I am filled with the most peculiar of feelings today; emotions that supersede any knowledge I have of words to describe them. Instead, they sit inside of me much like that of a vapory image; like the transparent feeling left within one’s mind after having caught a glimpse of someone they think they know, only to notice upon second glance that they’re gone. Or, like a memory, having faded, and leaving only its essence behind.
Perhaps my soul knows what it is that I’m feeling; my mind merely hasn’t or refuses to put the pieces together. Words are funny that way; once we label something with a word that has been pressed onto paper, the something that was previously without form and left hanging without certainty, now takes shape. It becomes a thing, once described.
Often, I feel, this is why there’s something cathartic about speaking one’s feelings to another. We are forced to pull together words that will later be called upon and referenced in either a positive or negative light.
I wonder if that is why so many of us hasten to label a relationship, as we don’t know if the label would enhance or diminish that which we feel toward the other. Or, more importantly, if it matches the feelings of the other.

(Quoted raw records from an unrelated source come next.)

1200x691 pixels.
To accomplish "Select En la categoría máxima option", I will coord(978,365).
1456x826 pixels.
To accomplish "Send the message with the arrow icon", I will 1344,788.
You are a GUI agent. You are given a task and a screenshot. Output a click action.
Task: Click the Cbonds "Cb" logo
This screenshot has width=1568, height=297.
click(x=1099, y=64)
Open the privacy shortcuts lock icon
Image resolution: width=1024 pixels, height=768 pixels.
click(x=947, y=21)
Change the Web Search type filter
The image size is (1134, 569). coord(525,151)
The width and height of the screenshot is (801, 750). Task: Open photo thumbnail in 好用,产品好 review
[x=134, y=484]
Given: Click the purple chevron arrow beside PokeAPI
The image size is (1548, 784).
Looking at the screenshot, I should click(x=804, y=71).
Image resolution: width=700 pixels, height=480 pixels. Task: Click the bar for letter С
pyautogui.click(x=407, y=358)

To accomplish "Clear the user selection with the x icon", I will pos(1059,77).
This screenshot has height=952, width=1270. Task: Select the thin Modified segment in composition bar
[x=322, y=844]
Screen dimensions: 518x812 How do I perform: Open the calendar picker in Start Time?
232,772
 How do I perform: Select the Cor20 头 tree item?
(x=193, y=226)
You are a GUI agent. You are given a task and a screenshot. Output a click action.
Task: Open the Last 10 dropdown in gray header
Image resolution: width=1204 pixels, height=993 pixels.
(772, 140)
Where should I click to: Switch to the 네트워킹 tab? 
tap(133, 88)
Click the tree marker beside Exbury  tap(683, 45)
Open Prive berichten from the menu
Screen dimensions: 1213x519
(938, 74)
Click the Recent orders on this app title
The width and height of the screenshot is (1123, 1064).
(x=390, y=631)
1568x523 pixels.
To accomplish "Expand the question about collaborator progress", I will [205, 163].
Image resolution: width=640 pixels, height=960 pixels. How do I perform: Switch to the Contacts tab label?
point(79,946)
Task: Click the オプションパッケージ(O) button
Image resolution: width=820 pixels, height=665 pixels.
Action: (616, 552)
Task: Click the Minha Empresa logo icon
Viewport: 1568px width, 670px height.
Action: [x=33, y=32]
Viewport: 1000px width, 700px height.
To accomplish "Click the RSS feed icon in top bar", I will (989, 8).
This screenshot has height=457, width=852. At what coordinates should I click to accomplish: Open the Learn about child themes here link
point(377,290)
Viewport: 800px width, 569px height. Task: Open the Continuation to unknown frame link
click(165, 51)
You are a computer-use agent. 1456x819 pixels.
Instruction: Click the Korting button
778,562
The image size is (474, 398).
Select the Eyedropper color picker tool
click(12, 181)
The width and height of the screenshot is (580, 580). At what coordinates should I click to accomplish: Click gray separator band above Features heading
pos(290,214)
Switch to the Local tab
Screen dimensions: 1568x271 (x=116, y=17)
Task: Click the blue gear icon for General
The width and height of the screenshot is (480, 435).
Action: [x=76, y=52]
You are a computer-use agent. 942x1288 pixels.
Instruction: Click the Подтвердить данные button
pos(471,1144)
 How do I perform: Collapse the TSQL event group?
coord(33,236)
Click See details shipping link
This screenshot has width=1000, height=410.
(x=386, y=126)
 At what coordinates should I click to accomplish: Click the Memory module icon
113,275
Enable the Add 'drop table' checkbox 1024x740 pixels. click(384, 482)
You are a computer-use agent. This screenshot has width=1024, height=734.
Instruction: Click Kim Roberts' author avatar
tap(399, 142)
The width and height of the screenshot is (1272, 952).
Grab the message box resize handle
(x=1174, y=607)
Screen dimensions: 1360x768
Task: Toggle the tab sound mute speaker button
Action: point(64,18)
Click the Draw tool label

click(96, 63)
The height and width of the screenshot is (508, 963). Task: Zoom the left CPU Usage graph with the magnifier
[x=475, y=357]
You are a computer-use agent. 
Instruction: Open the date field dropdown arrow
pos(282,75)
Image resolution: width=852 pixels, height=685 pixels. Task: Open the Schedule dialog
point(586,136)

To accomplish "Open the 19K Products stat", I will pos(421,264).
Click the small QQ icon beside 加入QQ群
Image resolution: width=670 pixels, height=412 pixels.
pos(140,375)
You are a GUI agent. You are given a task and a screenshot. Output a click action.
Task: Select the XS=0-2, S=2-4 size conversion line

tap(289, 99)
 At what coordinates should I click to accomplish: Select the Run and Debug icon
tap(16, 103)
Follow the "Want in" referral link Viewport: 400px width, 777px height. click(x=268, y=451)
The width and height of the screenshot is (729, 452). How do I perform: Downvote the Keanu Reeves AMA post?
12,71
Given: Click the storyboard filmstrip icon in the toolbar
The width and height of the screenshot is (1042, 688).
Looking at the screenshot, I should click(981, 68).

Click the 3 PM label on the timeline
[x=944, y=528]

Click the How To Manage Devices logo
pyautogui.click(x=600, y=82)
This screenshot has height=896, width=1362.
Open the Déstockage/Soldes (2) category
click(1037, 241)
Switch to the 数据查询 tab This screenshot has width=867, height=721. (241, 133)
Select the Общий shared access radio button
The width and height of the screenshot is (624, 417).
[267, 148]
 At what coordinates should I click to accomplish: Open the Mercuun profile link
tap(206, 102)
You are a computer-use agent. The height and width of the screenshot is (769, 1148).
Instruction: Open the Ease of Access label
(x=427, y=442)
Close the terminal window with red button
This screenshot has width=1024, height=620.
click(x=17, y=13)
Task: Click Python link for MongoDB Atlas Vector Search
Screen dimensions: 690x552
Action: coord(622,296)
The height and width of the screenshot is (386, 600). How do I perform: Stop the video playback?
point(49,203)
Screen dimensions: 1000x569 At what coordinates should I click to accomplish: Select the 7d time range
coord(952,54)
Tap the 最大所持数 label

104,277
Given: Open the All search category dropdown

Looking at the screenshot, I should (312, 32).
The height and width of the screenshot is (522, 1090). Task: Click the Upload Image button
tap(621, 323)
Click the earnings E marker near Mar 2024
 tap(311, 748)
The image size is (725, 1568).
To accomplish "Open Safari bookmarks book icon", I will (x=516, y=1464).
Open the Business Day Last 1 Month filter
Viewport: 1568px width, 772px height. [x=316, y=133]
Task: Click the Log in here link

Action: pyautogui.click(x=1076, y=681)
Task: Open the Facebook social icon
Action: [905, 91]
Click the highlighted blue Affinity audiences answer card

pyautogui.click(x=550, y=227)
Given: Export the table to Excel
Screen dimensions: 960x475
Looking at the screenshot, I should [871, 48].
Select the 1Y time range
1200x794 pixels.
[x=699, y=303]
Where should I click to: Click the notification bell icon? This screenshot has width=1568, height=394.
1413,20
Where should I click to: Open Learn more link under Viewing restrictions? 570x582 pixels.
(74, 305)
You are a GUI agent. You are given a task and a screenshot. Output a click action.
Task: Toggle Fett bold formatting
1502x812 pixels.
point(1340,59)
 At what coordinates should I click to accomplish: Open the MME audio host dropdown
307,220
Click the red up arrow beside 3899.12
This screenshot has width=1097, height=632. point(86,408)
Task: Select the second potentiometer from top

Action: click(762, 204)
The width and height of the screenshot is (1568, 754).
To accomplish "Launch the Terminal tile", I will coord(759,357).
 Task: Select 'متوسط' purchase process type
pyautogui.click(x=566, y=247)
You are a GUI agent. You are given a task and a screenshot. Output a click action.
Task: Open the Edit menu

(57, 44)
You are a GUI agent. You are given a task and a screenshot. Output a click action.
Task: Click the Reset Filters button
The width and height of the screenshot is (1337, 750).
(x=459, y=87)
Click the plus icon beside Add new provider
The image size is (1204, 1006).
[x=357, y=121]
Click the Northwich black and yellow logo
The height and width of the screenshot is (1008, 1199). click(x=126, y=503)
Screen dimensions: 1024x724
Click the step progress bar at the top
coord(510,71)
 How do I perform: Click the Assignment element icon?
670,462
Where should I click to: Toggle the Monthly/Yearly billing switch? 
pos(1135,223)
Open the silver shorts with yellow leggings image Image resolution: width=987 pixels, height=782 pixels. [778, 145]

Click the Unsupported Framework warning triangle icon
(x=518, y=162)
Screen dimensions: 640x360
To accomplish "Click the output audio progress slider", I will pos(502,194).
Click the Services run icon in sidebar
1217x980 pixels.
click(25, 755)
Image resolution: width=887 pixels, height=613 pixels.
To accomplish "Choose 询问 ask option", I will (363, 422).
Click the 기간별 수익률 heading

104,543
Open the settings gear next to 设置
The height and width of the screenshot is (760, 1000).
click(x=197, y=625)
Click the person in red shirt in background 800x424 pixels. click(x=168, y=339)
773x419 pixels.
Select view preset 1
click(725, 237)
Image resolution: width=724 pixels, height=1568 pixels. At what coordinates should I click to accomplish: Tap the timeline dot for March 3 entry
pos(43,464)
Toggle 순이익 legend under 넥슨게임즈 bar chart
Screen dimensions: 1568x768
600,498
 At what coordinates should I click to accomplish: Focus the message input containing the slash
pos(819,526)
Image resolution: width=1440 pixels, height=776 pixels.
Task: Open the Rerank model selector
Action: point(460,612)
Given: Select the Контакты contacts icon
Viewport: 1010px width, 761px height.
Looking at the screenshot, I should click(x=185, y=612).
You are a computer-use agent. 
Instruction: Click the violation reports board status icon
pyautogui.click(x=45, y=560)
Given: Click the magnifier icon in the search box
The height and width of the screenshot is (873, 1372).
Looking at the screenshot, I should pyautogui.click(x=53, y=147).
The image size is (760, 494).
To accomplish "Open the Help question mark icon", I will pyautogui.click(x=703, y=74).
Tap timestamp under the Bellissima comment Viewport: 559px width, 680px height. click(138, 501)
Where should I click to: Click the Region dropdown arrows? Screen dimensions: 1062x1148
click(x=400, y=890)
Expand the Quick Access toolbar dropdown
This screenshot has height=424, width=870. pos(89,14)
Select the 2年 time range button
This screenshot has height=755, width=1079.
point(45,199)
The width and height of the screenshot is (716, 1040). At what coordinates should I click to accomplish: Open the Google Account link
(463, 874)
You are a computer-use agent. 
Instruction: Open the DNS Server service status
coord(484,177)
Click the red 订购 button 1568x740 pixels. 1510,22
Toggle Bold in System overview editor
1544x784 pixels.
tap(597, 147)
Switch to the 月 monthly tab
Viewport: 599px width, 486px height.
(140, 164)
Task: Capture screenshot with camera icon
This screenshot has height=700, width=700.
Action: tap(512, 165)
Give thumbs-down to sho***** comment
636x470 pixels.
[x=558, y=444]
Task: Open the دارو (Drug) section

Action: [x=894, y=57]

Words, words, words – funny little things. Like a gun they have the ability to kill a person; their heart, their hopes, their dreams. But like air, they can also breathe life into someone who no longer has the strength to breathe on their own. Kind words can lift a person to heights they never knew before. Damaging words can plunge us to depths we never knew possible. And of course, there is that which is unspoken. I find those the most exhilarating and unsettling. Like magic, their power rests in the unknown.
I will bring this to a close still unable, or unwilling to put words to what rests on my heart. Instead, I will try to clear my mind, and in doing so focus upon the trees that are busy closing down for the season. I will listen to the birds, who unlike me, have no concerns over what they are saying. And of course, from this ambiguous place, I will write.
Enjoy your weekend; label it well.
Written to the sound of geese heading south for the winter and silence.